* **EXERCISE INSTRUCTIONS**: Determine how many of the lines below hold the word "agent". Give the number and nothing else.

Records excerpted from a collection
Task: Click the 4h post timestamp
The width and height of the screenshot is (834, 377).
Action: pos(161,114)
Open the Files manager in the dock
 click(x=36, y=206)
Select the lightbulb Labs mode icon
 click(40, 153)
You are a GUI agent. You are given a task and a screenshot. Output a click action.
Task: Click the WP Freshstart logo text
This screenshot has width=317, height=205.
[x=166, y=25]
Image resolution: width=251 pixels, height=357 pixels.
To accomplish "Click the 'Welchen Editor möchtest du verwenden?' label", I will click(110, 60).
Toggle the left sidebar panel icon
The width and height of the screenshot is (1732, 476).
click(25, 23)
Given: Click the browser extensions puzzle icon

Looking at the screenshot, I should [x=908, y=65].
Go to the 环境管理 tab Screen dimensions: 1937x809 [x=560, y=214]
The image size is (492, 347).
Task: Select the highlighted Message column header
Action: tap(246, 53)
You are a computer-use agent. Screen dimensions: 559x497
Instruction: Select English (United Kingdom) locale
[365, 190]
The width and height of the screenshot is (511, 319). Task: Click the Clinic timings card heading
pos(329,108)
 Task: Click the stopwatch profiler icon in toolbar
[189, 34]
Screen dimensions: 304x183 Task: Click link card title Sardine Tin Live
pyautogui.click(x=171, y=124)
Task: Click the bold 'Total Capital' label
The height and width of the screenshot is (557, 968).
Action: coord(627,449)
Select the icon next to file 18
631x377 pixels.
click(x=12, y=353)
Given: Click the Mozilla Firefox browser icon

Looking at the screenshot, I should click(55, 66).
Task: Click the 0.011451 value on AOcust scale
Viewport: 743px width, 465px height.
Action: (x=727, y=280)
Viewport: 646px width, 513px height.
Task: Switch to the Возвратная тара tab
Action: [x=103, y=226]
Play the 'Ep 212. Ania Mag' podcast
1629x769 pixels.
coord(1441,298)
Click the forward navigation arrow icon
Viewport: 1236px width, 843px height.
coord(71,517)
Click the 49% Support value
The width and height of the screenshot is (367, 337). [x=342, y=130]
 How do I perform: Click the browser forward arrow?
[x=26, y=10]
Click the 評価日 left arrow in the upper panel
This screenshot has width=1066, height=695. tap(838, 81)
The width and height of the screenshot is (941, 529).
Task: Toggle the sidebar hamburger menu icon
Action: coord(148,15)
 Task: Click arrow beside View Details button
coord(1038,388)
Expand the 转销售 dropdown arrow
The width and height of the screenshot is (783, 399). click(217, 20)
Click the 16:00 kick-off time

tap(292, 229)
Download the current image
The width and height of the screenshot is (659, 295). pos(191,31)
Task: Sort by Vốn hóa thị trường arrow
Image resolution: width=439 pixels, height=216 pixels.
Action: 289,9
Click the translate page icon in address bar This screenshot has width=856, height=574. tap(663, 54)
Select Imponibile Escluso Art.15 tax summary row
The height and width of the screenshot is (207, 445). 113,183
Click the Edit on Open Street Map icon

* **SOLUTION TO THIS EXERCISE**: 2